» **EXERCISE REQUIREMENTS**
Print the data below exactly, but only the lines from the one containing "Tap the Nederlands language row text" down to the one containing "Given: Close the player scorecard panel", inclusive.

» **RECORD EXCERPTS**
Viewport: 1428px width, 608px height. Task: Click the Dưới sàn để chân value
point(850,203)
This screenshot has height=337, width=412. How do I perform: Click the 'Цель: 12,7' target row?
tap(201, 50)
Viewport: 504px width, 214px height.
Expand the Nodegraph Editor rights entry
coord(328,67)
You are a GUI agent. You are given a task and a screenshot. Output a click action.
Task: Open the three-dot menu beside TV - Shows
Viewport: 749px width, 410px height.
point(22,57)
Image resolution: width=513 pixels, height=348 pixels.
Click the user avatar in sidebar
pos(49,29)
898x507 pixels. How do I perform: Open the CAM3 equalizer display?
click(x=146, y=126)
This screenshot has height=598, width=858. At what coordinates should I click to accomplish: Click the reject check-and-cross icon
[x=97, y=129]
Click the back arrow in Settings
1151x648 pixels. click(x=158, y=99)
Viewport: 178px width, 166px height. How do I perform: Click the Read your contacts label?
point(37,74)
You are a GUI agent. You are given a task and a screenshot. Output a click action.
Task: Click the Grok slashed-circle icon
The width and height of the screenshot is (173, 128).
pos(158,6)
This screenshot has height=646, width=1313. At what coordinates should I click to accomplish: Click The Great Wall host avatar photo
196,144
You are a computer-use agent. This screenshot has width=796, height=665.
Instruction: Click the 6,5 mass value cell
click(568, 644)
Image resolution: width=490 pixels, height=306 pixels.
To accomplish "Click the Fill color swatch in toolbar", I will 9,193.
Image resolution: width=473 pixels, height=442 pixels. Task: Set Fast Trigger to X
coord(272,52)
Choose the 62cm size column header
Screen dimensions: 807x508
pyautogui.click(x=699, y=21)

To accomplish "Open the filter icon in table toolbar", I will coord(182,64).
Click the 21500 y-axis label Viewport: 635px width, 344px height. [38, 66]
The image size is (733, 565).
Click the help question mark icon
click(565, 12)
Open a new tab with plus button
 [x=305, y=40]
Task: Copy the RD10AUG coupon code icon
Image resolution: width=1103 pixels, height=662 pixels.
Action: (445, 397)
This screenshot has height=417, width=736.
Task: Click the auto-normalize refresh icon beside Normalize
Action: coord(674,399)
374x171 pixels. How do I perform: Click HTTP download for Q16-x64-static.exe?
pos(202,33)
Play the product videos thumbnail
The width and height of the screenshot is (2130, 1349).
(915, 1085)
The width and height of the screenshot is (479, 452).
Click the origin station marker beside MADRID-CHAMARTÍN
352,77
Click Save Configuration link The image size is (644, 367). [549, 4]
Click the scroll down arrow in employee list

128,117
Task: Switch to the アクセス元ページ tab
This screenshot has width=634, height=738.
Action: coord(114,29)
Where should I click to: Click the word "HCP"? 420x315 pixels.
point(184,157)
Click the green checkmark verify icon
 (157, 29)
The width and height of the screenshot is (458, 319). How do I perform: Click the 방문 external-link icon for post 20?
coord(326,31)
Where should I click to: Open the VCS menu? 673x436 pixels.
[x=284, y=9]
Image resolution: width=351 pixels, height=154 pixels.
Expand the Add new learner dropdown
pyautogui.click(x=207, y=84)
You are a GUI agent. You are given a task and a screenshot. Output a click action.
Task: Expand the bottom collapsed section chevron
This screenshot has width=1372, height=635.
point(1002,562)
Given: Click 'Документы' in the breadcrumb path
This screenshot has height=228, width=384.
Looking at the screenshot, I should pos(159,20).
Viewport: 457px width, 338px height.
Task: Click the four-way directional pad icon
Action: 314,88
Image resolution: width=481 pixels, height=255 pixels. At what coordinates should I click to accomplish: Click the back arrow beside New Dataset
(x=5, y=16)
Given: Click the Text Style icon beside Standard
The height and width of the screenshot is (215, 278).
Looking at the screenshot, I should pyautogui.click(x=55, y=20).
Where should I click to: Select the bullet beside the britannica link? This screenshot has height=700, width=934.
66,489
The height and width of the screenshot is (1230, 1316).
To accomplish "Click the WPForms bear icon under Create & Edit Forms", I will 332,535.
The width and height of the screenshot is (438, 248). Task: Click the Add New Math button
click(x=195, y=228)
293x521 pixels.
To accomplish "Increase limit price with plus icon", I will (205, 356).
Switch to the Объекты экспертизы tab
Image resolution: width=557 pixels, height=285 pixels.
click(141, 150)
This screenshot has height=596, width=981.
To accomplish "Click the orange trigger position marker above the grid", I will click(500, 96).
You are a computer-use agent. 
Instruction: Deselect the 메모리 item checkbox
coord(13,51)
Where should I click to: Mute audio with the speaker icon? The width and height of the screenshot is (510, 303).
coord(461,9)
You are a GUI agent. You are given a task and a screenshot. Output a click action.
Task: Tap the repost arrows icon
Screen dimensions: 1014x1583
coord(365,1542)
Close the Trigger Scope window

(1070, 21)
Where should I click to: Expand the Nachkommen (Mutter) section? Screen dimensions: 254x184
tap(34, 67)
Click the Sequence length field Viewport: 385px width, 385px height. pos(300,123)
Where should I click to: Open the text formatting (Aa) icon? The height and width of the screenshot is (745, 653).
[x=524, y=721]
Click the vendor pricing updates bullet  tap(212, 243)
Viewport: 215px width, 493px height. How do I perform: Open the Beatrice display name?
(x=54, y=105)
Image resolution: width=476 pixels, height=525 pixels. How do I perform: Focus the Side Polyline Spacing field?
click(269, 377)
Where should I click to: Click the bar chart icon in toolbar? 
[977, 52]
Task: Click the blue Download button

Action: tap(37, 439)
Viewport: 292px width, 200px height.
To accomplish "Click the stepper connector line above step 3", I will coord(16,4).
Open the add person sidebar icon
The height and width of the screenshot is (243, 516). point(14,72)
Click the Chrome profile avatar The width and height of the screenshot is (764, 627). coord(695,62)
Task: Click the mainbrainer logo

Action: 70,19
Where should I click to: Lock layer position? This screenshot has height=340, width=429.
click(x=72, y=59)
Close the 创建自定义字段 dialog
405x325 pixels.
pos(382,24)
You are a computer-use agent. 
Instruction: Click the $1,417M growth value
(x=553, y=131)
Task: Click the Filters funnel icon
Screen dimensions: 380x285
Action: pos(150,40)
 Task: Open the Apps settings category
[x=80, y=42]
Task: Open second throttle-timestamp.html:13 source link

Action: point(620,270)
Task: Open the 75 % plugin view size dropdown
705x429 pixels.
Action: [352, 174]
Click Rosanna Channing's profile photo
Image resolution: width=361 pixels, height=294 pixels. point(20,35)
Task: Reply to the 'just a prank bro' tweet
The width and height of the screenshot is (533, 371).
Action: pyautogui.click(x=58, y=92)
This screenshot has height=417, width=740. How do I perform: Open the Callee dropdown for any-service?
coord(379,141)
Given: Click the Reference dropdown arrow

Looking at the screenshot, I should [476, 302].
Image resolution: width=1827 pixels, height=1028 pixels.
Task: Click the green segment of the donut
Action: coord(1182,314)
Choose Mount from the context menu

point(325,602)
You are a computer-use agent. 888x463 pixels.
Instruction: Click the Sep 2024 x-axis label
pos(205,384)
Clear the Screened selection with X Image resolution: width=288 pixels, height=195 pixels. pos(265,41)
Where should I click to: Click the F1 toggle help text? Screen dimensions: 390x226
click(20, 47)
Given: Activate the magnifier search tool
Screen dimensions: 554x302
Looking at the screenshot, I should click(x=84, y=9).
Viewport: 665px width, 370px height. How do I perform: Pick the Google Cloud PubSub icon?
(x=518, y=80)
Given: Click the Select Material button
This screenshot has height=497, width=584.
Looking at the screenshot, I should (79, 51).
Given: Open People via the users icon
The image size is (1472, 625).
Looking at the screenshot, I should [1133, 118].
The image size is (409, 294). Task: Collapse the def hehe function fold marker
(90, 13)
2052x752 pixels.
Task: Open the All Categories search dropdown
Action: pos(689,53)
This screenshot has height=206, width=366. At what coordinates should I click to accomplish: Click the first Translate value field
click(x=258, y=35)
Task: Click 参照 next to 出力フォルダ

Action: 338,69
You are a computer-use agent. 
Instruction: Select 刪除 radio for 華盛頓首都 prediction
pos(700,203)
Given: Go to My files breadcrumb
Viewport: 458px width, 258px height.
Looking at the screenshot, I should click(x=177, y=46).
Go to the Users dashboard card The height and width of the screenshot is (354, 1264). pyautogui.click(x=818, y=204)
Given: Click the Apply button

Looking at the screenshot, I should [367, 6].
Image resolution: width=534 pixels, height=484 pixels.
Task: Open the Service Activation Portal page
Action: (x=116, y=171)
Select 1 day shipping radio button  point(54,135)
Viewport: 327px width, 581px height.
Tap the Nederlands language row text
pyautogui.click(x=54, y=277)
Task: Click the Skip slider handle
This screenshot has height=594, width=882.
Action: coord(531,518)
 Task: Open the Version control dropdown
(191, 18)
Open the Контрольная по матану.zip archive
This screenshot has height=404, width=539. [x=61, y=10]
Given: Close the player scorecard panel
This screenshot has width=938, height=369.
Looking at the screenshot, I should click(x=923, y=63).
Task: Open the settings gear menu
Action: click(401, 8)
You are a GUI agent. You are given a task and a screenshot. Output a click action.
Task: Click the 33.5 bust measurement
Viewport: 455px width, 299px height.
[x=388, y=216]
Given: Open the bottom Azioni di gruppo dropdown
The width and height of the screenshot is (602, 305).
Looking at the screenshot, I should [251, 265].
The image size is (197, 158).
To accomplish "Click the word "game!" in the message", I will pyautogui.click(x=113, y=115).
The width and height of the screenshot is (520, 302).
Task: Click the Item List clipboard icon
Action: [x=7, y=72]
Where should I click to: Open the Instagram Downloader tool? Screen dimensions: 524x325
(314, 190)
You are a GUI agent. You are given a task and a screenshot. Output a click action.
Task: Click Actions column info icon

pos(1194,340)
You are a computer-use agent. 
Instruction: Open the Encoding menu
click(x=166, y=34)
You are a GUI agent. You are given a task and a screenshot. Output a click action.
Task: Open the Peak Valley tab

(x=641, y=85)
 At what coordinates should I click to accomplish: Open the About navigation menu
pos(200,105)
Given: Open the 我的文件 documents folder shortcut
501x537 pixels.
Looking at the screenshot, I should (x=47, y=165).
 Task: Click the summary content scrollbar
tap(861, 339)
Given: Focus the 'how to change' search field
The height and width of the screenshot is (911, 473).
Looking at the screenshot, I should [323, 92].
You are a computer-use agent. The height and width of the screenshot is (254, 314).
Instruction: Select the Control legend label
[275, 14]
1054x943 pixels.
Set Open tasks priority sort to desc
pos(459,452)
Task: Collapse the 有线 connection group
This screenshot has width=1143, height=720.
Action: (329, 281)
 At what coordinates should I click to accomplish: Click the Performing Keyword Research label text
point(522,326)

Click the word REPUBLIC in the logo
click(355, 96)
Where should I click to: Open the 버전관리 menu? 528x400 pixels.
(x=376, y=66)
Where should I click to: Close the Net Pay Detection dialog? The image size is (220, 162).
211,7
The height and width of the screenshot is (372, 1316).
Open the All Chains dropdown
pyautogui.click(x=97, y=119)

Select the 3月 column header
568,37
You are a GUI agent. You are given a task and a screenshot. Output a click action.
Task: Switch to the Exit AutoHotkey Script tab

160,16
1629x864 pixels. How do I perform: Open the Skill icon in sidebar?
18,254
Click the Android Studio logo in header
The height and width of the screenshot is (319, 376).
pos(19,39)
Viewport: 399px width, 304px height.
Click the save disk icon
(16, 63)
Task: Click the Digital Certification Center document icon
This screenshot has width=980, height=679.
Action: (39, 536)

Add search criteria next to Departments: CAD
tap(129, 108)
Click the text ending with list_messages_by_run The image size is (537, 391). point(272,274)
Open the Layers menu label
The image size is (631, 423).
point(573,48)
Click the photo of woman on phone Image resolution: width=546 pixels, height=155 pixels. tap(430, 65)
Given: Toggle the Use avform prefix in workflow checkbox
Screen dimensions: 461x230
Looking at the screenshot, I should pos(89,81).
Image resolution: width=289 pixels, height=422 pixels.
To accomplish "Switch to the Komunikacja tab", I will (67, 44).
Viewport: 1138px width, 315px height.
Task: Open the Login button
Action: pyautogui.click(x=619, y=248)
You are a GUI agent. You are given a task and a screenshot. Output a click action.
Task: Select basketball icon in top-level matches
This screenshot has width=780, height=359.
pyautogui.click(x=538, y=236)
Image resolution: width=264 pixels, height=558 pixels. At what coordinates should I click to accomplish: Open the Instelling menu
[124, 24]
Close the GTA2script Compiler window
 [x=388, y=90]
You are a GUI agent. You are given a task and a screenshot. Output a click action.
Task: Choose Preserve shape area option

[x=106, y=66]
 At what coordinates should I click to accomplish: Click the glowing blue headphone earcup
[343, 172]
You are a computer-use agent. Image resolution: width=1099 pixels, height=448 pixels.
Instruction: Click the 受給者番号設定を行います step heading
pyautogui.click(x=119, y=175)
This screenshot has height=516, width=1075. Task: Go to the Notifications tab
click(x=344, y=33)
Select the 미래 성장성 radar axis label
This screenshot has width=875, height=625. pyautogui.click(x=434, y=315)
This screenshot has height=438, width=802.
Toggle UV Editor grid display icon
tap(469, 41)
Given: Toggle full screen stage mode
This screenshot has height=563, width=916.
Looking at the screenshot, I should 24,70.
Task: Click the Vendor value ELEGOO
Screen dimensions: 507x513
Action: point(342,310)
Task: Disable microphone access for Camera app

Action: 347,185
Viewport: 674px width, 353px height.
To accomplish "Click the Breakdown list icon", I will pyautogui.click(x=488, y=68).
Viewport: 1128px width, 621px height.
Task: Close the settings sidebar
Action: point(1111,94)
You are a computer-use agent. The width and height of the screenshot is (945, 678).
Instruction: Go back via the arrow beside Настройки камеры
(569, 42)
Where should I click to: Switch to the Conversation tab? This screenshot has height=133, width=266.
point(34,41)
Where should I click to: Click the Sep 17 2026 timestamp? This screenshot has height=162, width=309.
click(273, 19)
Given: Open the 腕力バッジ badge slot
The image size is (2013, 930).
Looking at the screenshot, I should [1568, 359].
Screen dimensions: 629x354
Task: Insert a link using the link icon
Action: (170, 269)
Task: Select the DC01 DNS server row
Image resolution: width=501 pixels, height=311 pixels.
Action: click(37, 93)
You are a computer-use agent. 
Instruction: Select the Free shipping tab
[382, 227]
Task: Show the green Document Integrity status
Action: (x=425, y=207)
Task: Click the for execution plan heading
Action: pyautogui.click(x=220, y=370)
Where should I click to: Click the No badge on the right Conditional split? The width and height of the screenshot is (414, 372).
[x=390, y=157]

» **RESPONSE TO THE TASK**
Tap the Nederlands language row text
pyautogui.click(x=54, y=277)
Task: Click the Skip slider handle
This screenshot has height=594, width=882.
Action: coord(531,518)
 Task: Open the Version control dropdown
(191, 18)
Open the Контрольная по матану.zip archive
This screenshot has height=404, width=539. [x=61, y=10]
Given: Close the player scorecard panel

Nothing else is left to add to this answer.